[ Communiqué de Dominique Bilde ] Mulhouse : vol au-dessus d’un nid d’islamistes.

Elle devait être un « phare pour l’éducation et le prêche », selon les propres termes du dirigeant d’alors de l’Association des musulmans d’Alsace (Amal) en 2015. Le moins que l’on puisse dire, c’est que la mosquée An-Nour, forte de ses 11 000 m2 comprenant, pêle-mêle, un spa, une salle de sport et un funérarium, n’aura déçu ni ses adeptes ni ses contempteurs. Dernière péripétie : l’invitation, le vendredi 28 juin, du cheikh Youssef Ibram, connu pour ses positions pro-lapidation des femmes adultères. L’occasion pour ce triste sire, persona non grata à la mosquée de Genève où il sévissait auparavant, de se fendre d’un des discours incendiaires dont il a le secret – et débité, cela va de soi, essentiellement en arabe.

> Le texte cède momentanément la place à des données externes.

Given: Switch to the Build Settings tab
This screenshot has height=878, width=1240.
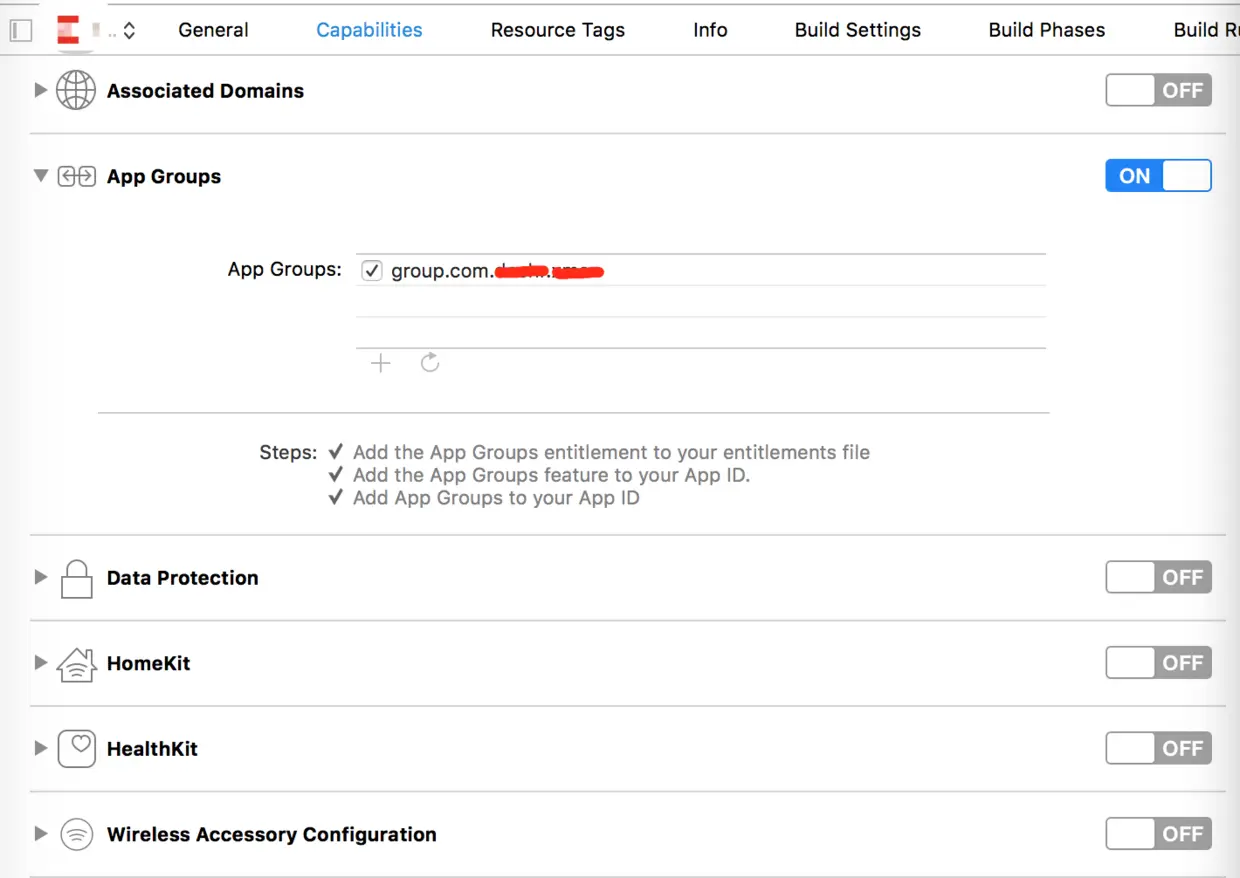Looking at the screenshot, I should point(857,30).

Le plus grand centre islamique de France n’en est d’ailleurs pas à son coup d’essai. Il avait déjà fait plusieurs fois son miel du sulfureux imam radical dûment formé en Arabie saoudite. Il faut dire que l’Amal, à l’origine de la construction de l’édifice pharaonique, ne brille pas par sa modération, puisqu’elle est affiliée aux « Musulmans de France », ex-UOIF – « suspectée d’être la vitrine légale des Frères musulmans », selon le très sérieux Libération. Ce qui n’avait pas empêché le « centre culturel », selon l’expression consacrée, de tirer parti de la générosité des pouvoirs publics : en l’occurrence, de la vente d’un terrain de 240 000 euros assortie d’une subvention du même montant, à en croire le site de la « Communauté Francophone de Confession Musulmane ». Quant au financement, estimé à 26 millions d’euros par les journalistes Christian Chesnot et Georges Malbrunot, il proviendrait à 80 % de contributeurs étrangers, dont 14 millions du Qatar.

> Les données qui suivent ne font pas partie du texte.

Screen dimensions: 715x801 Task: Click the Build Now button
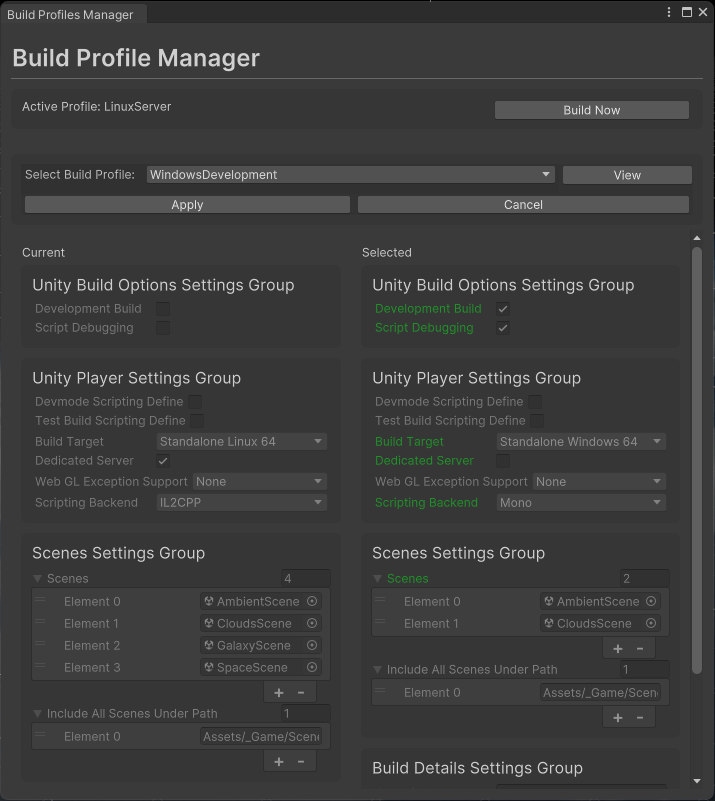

L’odeur de soufre n’aura toutefois pas effarouché l’ancien édile de Mulhouse, Jean Rottner, qui se félicitait ainsi d’un « partenariat crucial » avec l’Amal, porteuse selon lui « [d’un] islam de tolérance, du souci de l’autre et du bien vivre ensemble. » Quant aux polémiques sur le financement de l’édifice, elles n’empêchent pas plus l’actuel président LR du Grand-Est de dormir sur ses deux oreilles : « Mulhouse est une ville multiculturelle. […] où il faut trouver un équilibre par rapport à la communauté musulmane. », philosophait-il. Lors de la dernière séance plénière du conseil régional, Jean Rottner se targuait face à moi de sa qualité d’élu de terrain, toujours prompt à « mettre les mains dans le cambouis » … quitte à ne reculer devant aucune compromission ?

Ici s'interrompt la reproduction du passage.